(a), (b) Consider the sentence $\sigma_{n}=\forall xPxx\wedge\exists v_{1}\ldots\exists v_{n}\wedge_{1\le i<j\le n}\neg Pv_{i}v_{j}$ . Every model $\mathfrak{A}$ of $\sigma$ is such that a) for every $d\in|\mathfrak{A}|$ , $<d,d>\in P^{\mathfrak{A}}$ , and b) there are $d_{1},\ldots,d_{n}\in|\mathfrak{A}|$ such that for $1\le i<j\le n$ , $<d_{i},d_{j}>\notin P$ , implying $d_{i}\neq d_{j}$ . Then, $\sigma_{n}$ has no model of size $n-1$ or less.

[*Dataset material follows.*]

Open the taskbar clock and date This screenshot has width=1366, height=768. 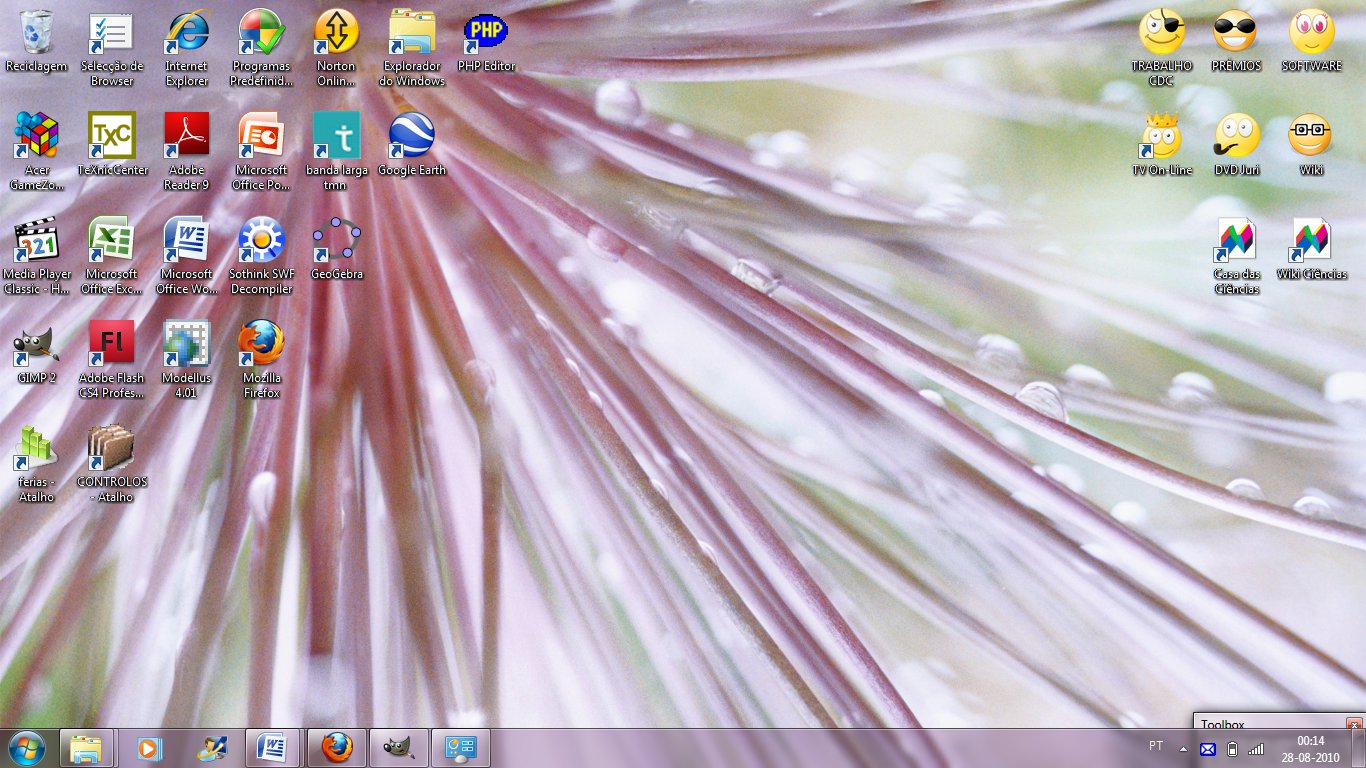tap(1310, 749)
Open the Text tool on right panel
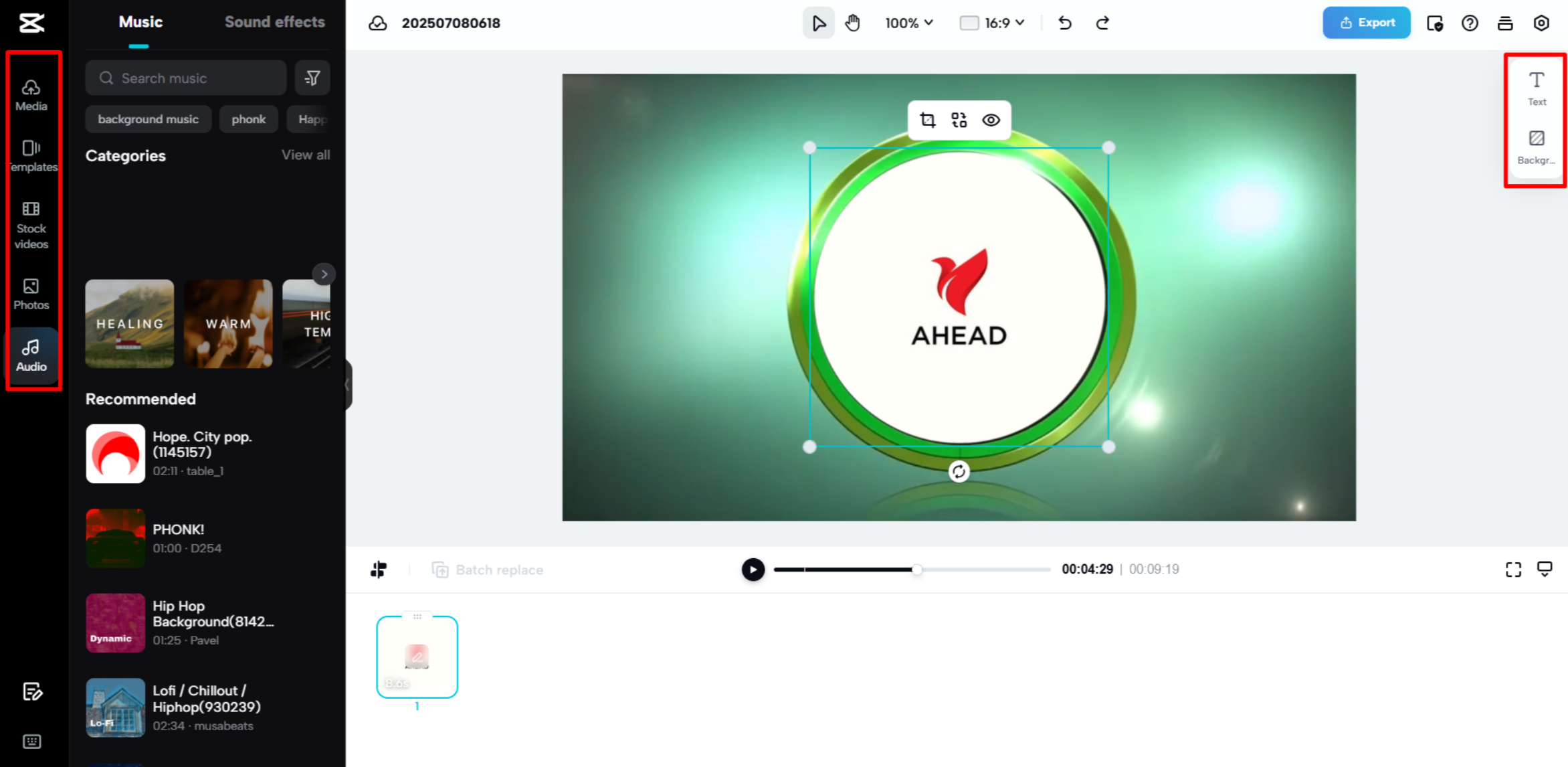1568x767 pixels. [x=1537, y=88]
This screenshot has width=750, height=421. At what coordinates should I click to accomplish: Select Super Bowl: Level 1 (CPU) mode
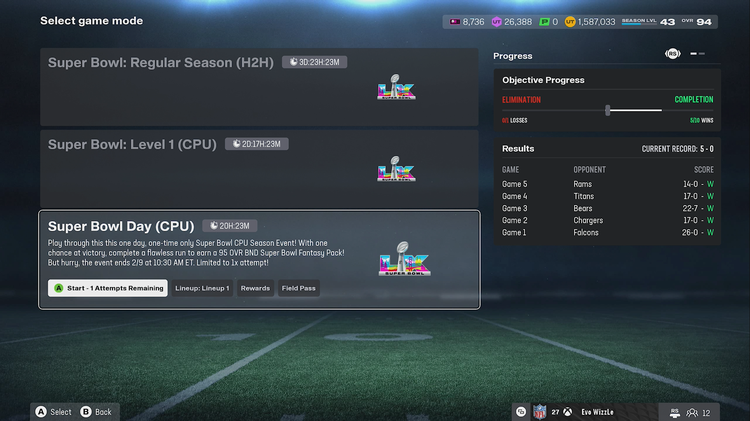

(c) This part is related to the remark of Exercise 22 (upward Löwenheim–Skolem theorem without equality), which implies that if there is a model of a sentence $\sigma$ in a language without the equality symbol of size $n$ , then there is a model of size $n+1$ . Indeed, having a model $\mathfrak{A}$ of $\sigma$ of size $n$ , we add a new element $a$ to its universe, and consider a function $h$ from $|\mathfrak{A}|;a$ onto $|\mathfrak{A}|$ which is the identity for all elements of $|\mathfrak{A}|$ and assigns any element $b$ to $a$ . Then, by choosing $P^{\mathfrak{B}}$ appropriately ($<a,d>\in P^{\mathfrak{A};a}$ iff $<b,d>\in P$ , and $<d,a>\in P^{\mathfrak{A};a}$ iff $<d,b>\in P$ ), $h$ is a homomorphism of $\mathfrak{A};a$ onto $\mathfrak{A}$ , implying, by the Homomorphism Theorem, part (d), that $\mathfrak{A}$ and $\mathfrak{A};a$ are elementarily equivalent, and $\sigma$ is true in $\mathfrak{A};a$ . Therefore, the answer is no, in (a) we cannot replace “or less” by “or more”.